ASSIGNED TASK: Starting at the first line of the records and stopping at the line that contains "Estero (14, 1922)", transcribe every line exactly and leave out the pictures.

AVAILABLE DATA:
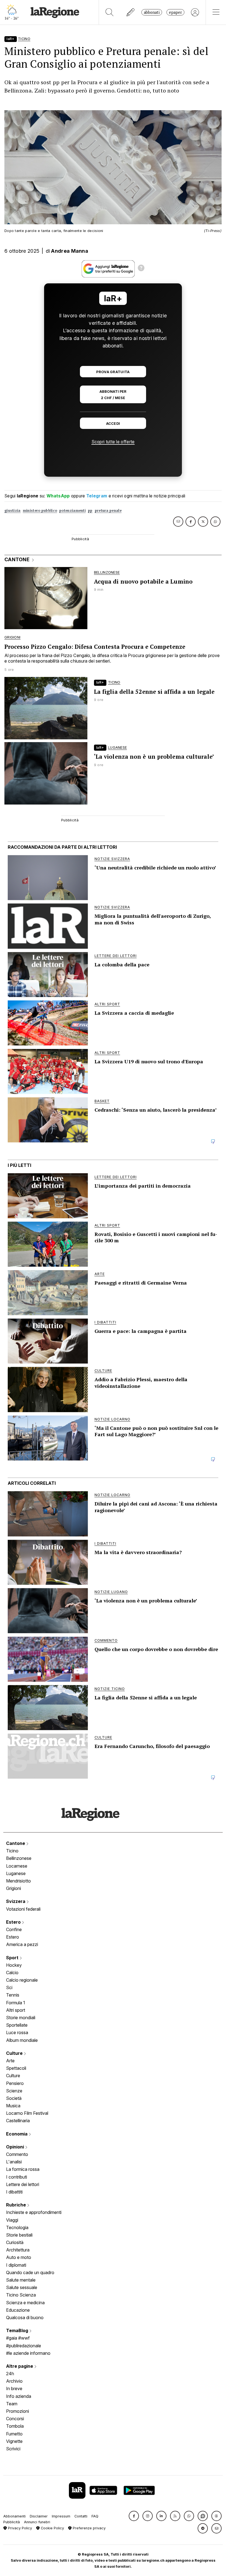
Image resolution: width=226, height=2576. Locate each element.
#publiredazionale (23, 2345)
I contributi (16, 2177)
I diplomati (16, 2265)
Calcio (12, 1972)
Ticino (12, 1850)
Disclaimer (39, 2516)
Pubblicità (11, 2522)
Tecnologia (17, 2227)
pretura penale (108, 510)
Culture (15, 2053)
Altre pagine (20, 2366)
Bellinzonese (18, 1858)
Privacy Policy (19, 2528)
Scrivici (13, 2448)
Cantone (16, 1843)
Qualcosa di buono (25, 2317)
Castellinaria (18, 2120)
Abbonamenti (14, 2516)
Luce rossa (17, 2032)
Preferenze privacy (89, 2528)
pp (90, 510)
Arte (10, 2060)
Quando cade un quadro (30, 2272)
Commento (17, 2154)
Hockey (14, 1965)
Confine (14, 1929)
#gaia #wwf (18, 2338)
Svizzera (16, 1901)
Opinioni (15, 2147)
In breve (14, 2388)
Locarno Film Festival (27, 2113)
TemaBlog (17, 2330)
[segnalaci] (130, 12)
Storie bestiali (19, 2235)
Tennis (12, 1995)
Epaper (175, 12)
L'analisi (14, 2161)
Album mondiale (22, 2040)
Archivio (14, 2381)
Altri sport (15, 2010)
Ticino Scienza (21, 2295)
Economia (17, 2134)
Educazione (18, 2310)
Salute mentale (21, 2280)
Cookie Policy (52, 2528)
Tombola (15, 2426)
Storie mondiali (20, 2017)
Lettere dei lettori (22, 2184)
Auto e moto (18, 2257)
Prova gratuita (113, 372)
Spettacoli (16, 2068)
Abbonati (152, 12)
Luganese (16, 1873)
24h (10, 2373)
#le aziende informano (28, 2353)
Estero (14, 1922)
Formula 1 (15, 2002)
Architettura (17, 2250)
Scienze (14, 2091)
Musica (13, 2105)
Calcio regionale (22, 1980)
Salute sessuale (21, 2287)
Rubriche (16, 2205)
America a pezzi (22, 1944)
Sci (9, 1987)
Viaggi (12, 2220)
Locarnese (16, 1866)
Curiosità (14, 2242)
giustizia (12, 510)
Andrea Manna (69, 251)
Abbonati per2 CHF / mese (113, 394)
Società (13, 2098)
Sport (13, 1957)
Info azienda (18, 2396)
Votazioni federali (23, 1909)
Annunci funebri (37, 2522)
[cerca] (109, 12)
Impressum (61, 2516)
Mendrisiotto (18, 1881)
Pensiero (15, 2083)
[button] (134, 2516)
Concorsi (15, 2418)
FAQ (95, 2516)
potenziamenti (72, 510)
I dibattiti (14, 2192)
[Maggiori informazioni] (141, 268)
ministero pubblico (40, 510)
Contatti (80, 2516)
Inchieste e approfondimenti (33, 2212)
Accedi (113, 423)
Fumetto (14, 2434)
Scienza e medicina (25, 2302)
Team (11, 2403)
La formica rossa (22, 2169)
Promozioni (17, 2411)
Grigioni (13, 1888)
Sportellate (17, 2025)
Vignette (14, 2441)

ANSWER FOR THIS EXERCISE:
Image resolution: width=226, height=2576. Locate each element.
#publiredazionale (23, 2345)
I contributi (16, 2177)
I diplomati (16, 2265)
Calcio (12, 1972)
Ticino (12, 1850)
Disclaimer (39, 2516)
Pubblicità (11, 2522)
Tecnologia (17, 2227)
pretura penale (108, 510)
Culture (15, 2053)
Altre pagine (20, 2366)
Bellinzonese (18, 1858)
Privacy Policy (19, 2528)
Scrivici (13, 2448)
Cantone (16, 1843)
Qualcosa di buono (25, 2317)
Castellinaria (18, 2120)
Abbonamenti (14, 2516)
Luce rossa (17, 2032)
Preferenze privacy (89, 2528)
pp (90, 510)
Arte (10, 2060)
Quando cade un quadro (30, 2272)
Commento (17, 2154)
Hockey (14, 1965)
Confine (14, 1929)
#gaia #wwf (18, 2338)
Svizzera (16, 1901)
Opinioni (15, 2147)
In breve (14, 2388)
Locarno Film Festival (27, 2113)
TemaBlog (17, 2330)
[segnalaci] (130, 12)
Storie bestiali (19, 2235)
Tennis (12, 1995)
Epaper (175, 12)
L'analisi (14, 2161)
Album mondiale (22, 2040)
Archivio (14, 2381)
Altri sport (15, 2010)
Ticino Scienza (21, 2295)
Economia (17, 2134)
Educazione (18, 2310)
Salute mentale (21, 2280)
Cookie Policy (52, 2528)
Tombola (15, 2426)
Storie mondiali (20, 2017)
Lettere dei lettori (22, 2184)
Auto e moto (18, 2257)
Prova gratuita (113, 372)
Spettacoli (16, 2068)
Abbonati (152, 12)
Luganese (16, 1873)
24h (10, 2373)
#le aziende informano (28, 2353)
Estero (14, 1922)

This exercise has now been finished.